How can I diff two Redhat Linux servers?

You're right, rsync is perfect for this. Use --itemize-changes (aka -i). Make sure you can run this as root on both sides (or some other user with full access to the machine):

rsync -ani --delete / root@remotehost:/
  • -a is for archive, and basically makes rsync make an exact duplicate (apart from some cases involving links)
  • -n is for dry-run, and means nothing will actually be changed (This one is IMPORTANT! :))
  • -i is for itemize-changes, and outputs a simple-to-understand-once-you-get-it format showing every file that needs to be updated (the syntax is explained fully in the man page under the detailed help for that trigger).
  • --delete makes rsync delete files that exist on the destination but not the source.

If you want to exclude certain paths, use commands like --exclude /var. The exclude patterns are relative to the source directory (which in this case is /, so they are effectively absolute).


You may want to investigate rsync's -c flag. From man rsync:

    -c, --checksum              skip based on checksum, not mod-time & size

I'd leave a comment to Alex Jurkiewicz's answer, but I don't have enough rep :'( yet...

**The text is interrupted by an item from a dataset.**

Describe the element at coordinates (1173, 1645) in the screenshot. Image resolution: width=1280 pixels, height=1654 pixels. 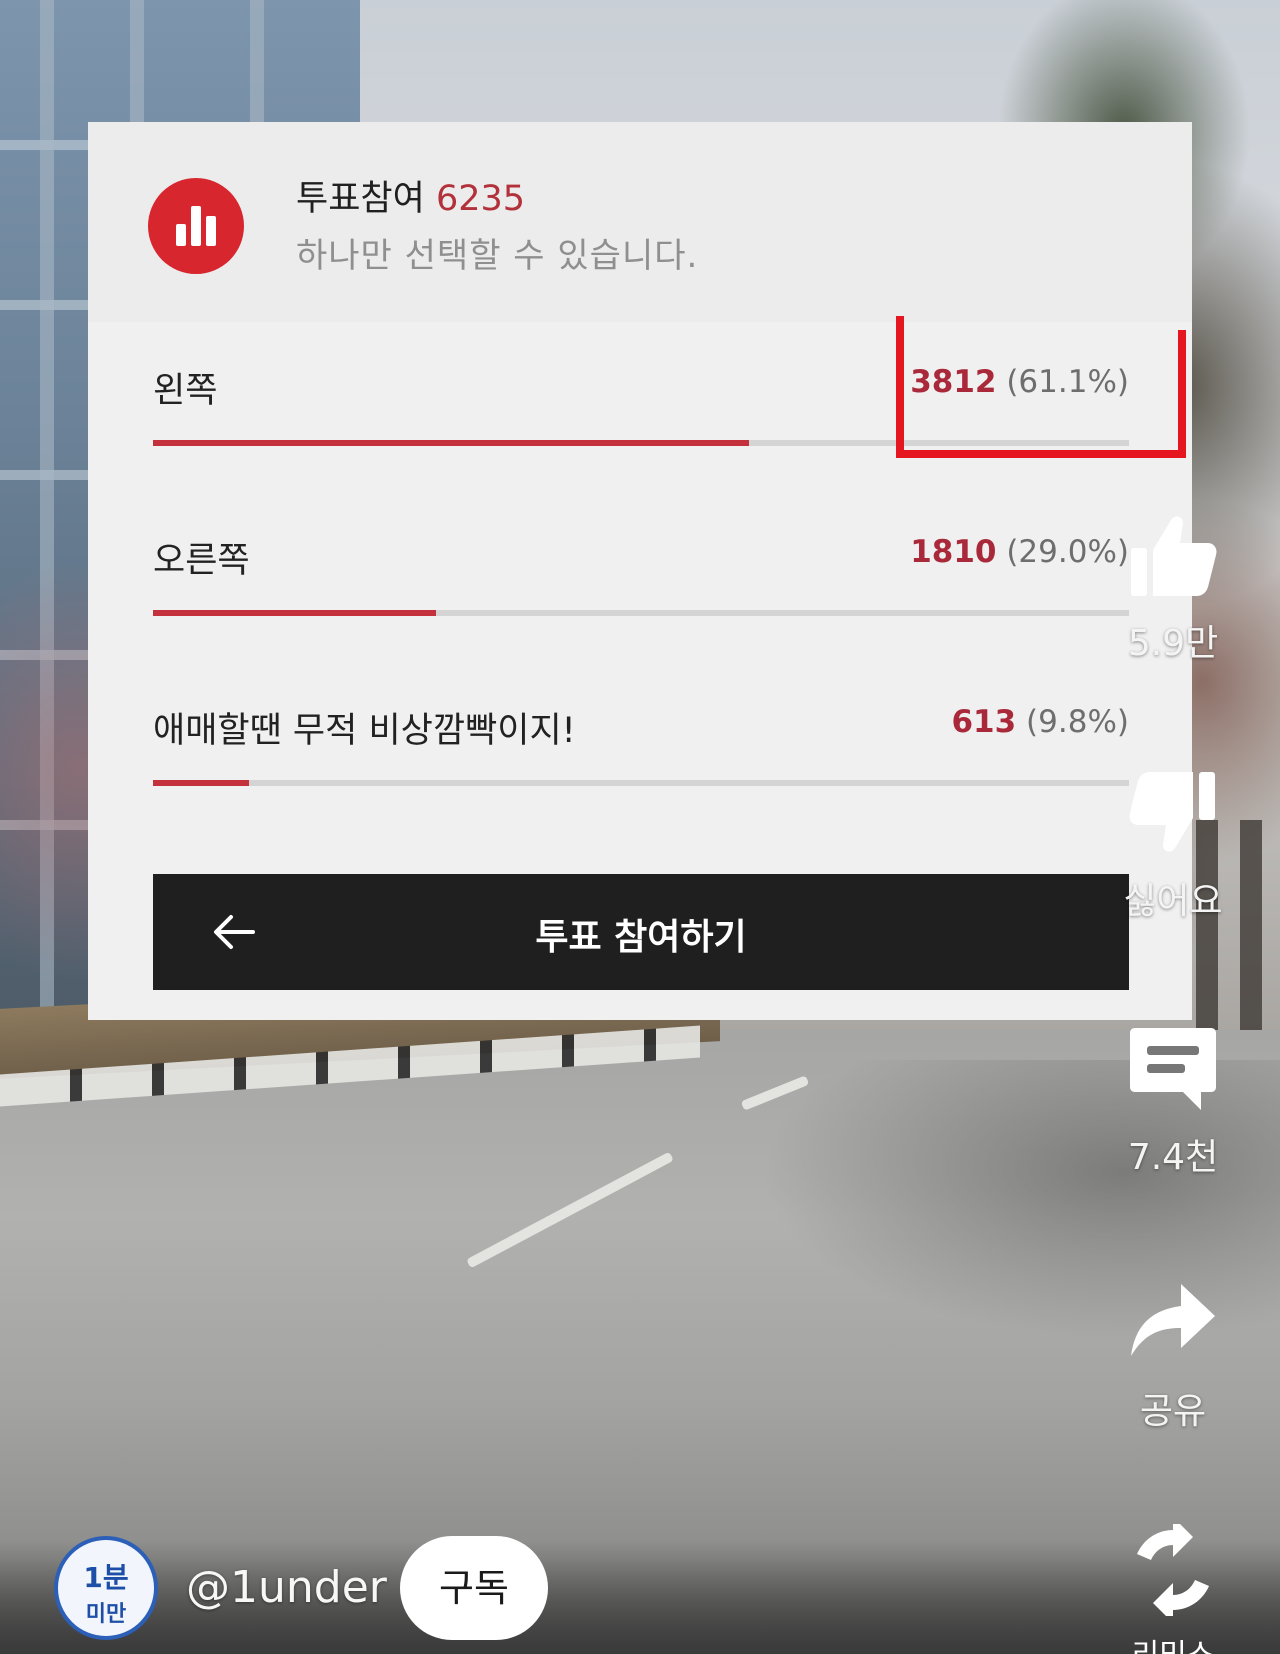
I see `remix-label: 리믹스` at that location.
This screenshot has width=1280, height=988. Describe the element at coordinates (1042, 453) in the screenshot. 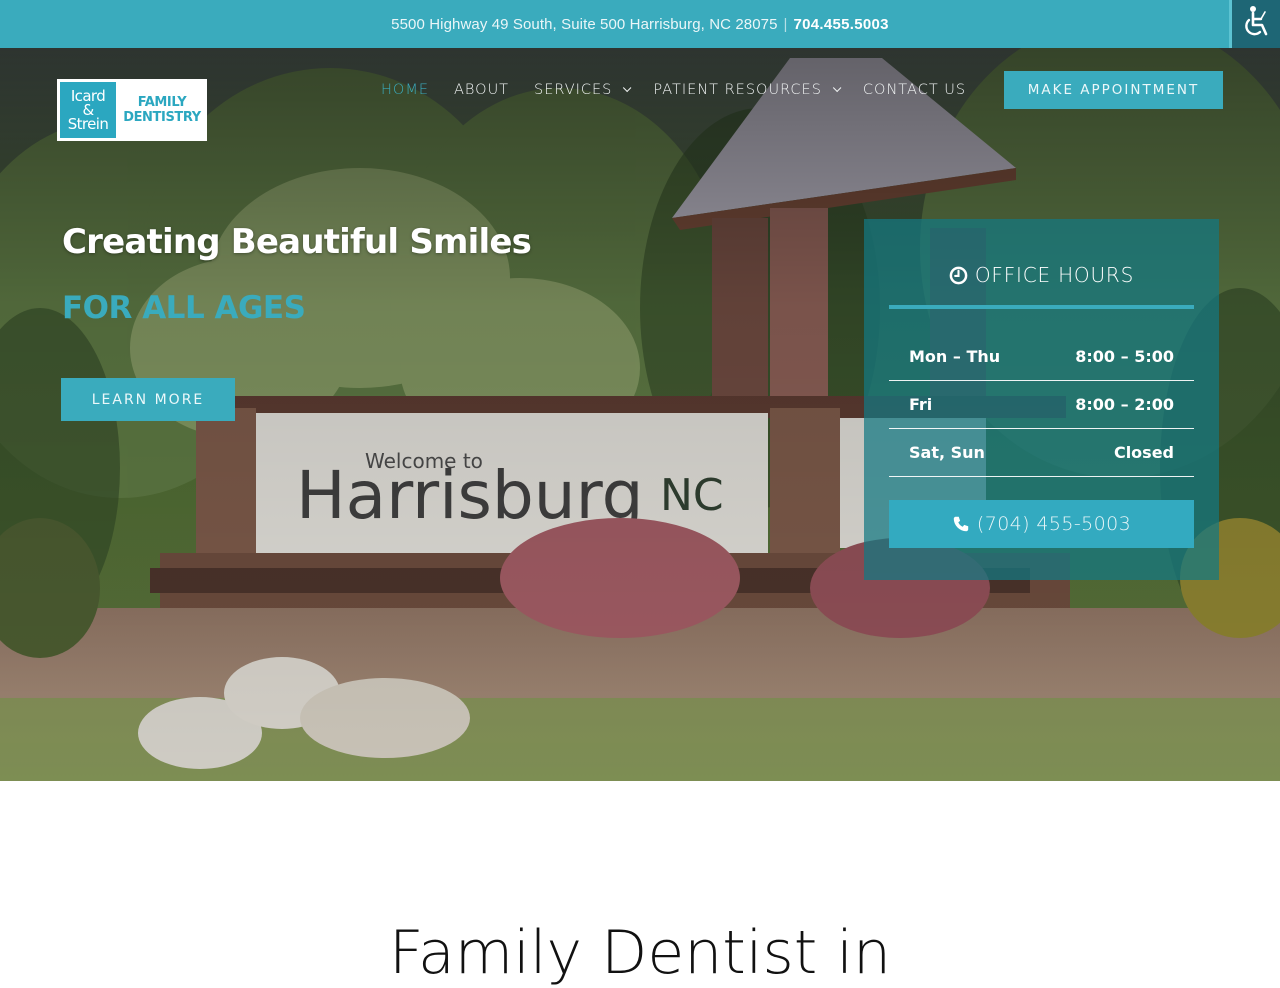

One useful tool you should consider is rpm -Va. This will print out a list of all packaged files that differ from when they were packaged. This ignores any non-packaged files, but it's a very good way to get an idea of files that were changed since the install, that are part of the base system. They also include a flag that tells you if they are considered configuration files.

For example:

S.5....T  c /root/.bashrc
S.5....T  c /etc/yum/yum-updatesd.conf
.M......    /usr/bin/rdate
..5....T  c /etc/dbbackup.conf
S.5....T  c /etc/webalizer.conf
SM5....T  c /etc/sysconfig/iptables-config

So .bashrc and yum-updatesd.conf are "configuration" files that have changed in size, time, and MD5 checksum. rdate has had it's mode change...

The RPM database is a very useful thing.